Can I Refinance My Home Loan If My House Is Listed For Sale?
Can homeowners qualify for refinance loans if their properties are listed for sale?
There can be many quirks to refinance loan underwriting guidelines and processes that homeowners and mortgage borrowers may not be aware of. Some of these can revolve around property listings, especially if homes are listed on the Realtor MLS system.
Some refinance loan programs and home loan lenders will not approve mortgage applications if properties being financed are listed for sale on the Multiple Listing Service. Some will go even further and look back several months to see if properties were listed for sale over the past few months.
While this might appear to be just another frustrating quirk to homeowners looking to refinance, home loan lenders do have their reasons. The most obvious is perhaps ensuring profitability.
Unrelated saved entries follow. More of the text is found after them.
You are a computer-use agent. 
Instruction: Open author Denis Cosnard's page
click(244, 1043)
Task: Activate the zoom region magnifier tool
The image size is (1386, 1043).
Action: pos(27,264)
Home loan lenders make the bulk of their money over the long term on interest. It costs them a lot upfront in originating loans, and they also have to maintain reputations with shareholders and secondary market investors. If borrowers are simultaneously trying to sell their properties chances are the loan could be paid off soon, erasing margins for home loan lenders.
Property listings can also raise a variety of other red flags with underwriters. If a home was listed and didn’t sell the assumption is that it must have been undesirable for some reason. Long listing times, and price reductions could create fear of a depreciating asset and loan collateral. Listing prices below what a borrower claims their home is worth might reduce the value a lender would place on the property. This can also be a window for home loan lenders to discover other issues. If the property was advertised as a site for redevelopment they might be worried the property they are loaning on could be torn down, eliminating the security they need to make the loan.
This may not be an issue with all mortgage lenders or on all refinance loan programs, but it clearly makes sense for owners to think before they list, and ask questions before they apply for a loan.